Thursday, December 23, 2010


Endgame: The Spectacular Rise and Fall of Bobby Fischer by Frank Brady

Despite predominantly reading fiction, every six months or so I will go on a nonfiction binge, exploring a subject that interests me. Past obsessions have included the Golden Age of Magic, Game Theory, Origins of Colours (mainly just to confuse's suggested reading algorithms). These bursts of interest fade as quickly as they came, as my retention of knowledge is notoriously lame.
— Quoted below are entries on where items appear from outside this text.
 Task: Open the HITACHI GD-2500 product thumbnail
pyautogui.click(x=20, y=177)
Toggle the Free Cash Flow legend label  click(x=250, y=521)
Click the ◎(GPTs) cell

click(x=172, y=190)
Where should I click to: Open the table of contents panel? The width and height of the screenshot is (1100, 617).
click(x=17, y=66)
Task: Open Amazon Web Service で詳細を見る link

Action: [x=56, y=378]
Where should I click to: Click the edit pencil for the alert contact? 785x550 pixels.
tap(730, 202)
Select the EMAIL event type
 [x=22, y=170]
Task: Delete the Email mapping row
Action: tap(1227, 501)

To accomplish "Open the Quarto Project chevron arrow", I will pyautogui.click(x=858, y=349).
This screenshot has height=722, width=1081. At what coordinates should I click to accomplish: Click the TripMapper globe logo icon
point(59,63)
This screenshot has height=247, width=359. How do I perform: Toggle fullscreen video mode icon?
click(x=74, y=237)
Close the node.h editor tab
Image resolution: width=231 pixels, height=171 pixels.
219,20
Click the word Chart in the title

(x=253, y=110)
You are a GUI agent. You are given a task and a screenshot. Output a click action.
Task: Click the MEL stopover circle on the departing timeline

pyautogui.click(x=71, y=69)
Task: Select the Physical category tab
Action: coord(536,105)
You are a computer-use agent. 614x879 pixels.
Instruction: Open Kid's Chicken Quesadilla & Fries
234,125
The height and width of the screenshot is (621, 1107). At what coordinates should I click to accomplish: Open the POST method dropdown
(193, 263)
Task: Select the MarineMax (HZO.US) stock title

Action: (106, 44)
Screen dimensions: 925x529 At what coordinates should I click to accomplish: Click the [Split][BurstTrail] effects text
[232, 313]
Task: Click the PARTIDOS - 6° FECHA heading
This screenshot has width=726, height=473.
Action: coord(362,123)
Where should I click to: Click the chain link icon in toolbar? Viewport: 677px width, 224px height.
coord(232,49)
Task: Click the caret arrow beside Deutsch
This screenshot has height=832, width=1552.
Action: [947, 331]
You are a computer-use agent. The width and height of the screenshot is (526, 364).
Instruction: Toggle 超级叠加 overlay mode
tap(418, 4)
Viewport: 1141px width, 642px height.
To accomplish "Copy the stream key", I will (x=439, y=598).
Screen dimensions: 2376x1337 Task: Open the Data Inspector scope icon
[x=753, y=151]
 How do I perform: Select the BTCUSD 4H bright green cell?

One of my areas of interest, which I explored a couple of years ago, was chess. Now I have to come out and say that I don't particularly like chess, and the idea of playing it fills me with some dread (all that planning ahead...). But the idea of the evolution of chess, and its almost mythic properties, was something that fascinated me. In the course of exploring this interest, I stumbled across one of the most engrossing pieces of nonfiction I'd ever read, namely David Edmonds and John Eidinow's Bobby Fischer Goes to War, a riveting account of the lead-up, duration and aftermath of American chess wunderkind Bobby Fischer's and soviet world champion Boris Spassky. It is a fascinating and thrilling story, even for those not interested in chess. It's hard to get these days (only available as an import title in Australia), but keep your eyes out in second-hand shops.

Anyhoo, reading that book gave me an insight into what an interesting/insane personality Bobby Fischer actually was, and Murdoch Books are bringing out this biography in February and I, for one, am very much looking forward to reading it.

1Q84 by Haruki Murakami

Did I just say that The Pale King was 2011's most anticipated literature release? What we talk about when we talk about anticipated is Haruki Murakami's 1Q84, which I have been awaiting for quite a while now. It's fair to say that the first time I read Murakami (in my case, A Wild Sheep Chase), it was like nothing else I'd ever read. And, despite bingeing on his fiction perhaps a little too much afterwards, I am REALLY looking forward to this book. It's out in September (look, it even has an ISBN now!) and I shall be first in line. I don't think I'll be alone. On their first day of publication in Japan (two volumes printed simultaneously -- here it will be a single volume) they sold out their first print run, reaching sales of one million copies in a month. It will be interesting to see the splash it makes in English-speaking countries.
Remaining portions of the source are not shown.